Three other candidates registered to run were nominated by parties represented in parliament and weren’t required to collect signatures: Nikolai Kharitonov of the Communist Party, Leonid Slutsky of the nationalist Liberal Democratic Party and Vladislav Davankov of the New People Party.
The three parties have been largely supportive of the Kremlin’s policies. Kharitonov ran against Putin in 2004, finishing a distant second.
Millions want change, Nadezhdin saysExiled opposition activists threw their weight behind Nadezhdin last month, urging their supporters to sign his nomination petitions.
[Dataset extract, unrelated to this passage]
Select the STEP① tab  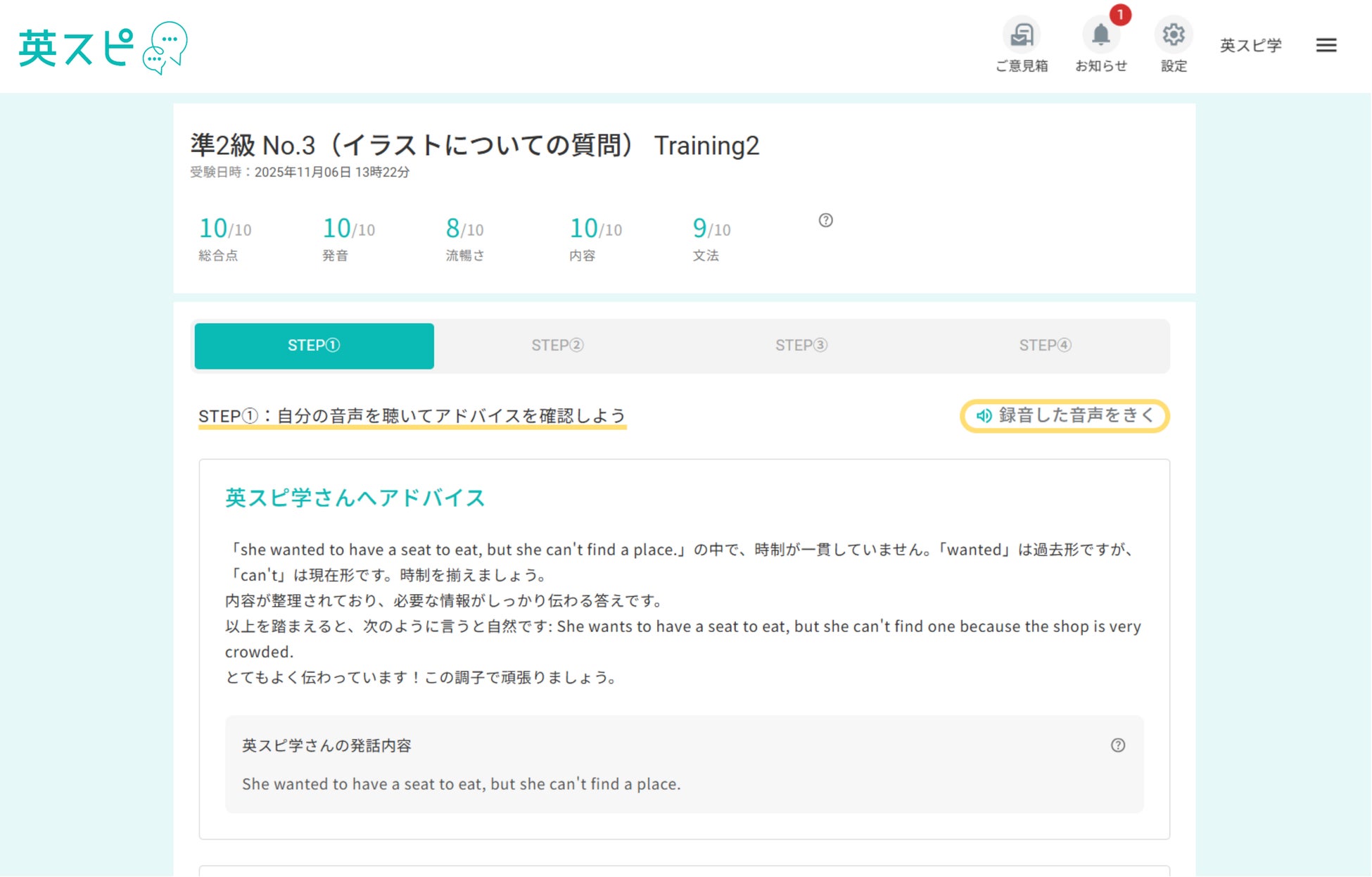[x=314, y=346]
Putin spokesperson Dmitry Peskov has said the Kremlin doesn’t view Nadezhdin as a rival for the incumbent president.
On Thursday, Nadezhdin urged his supporters not to give up.
“You can remove Nadezhdin from the elections, no question, you can do it,” he said. “But where do you put tens of millions of people who want change, who do not agree with the course that is now taking place in the country? That’s the problem. These people are not going anywhere.”
Nadezhdin is the second pro-peace hopeful to be denied a presidential bid. In December, the election commission refused to certify the candidacy of Yekaterina Duntsova, citing problems such as spelling errors in her nomination paperwork.
A billboard with the words Happy New Year and the QR code in Moscow on Dec. 7, 2023. The billboard was soon taken down after it was learned that the QR code led to an anti-Putin website. (The Associated Press)Duntsova, a journalist and a former legislator from the Tver region north of Moscow, announced plans last year to challenge Putin in the March election. Promoting a vision of a Russia “that’s peaceful, friendly and ready to co-operate with everyone on the principle of respect,” she said she wanted the fighting in Ukraine to come to a swift end and for Moscow and Kyiv to come to the negotiating table.
Earlier this month, Navalny urged supporters to show their opposition to Putin by coming to the polls to vote at a specific time on election day — a move he hoped would result in long queues and turn into “a powerful demonstration of the country’s mood.”
Navalny’s top strategist, Leonid Volkov, reiterated that call Thursday, saying the decision to reject Nadezhdin “serves one goal: to sow despair, so that more people throw in the towel and decide not to go anywhere.”
In a post on X, formerly Twitter, Volkov argued the March election is a “propaganda effort to spread hopelessness” and “instil despair in all normal people in Russia” by creating an image of Putin’s overwhelming popularity.
The presidential election is scheduled for March 15-17.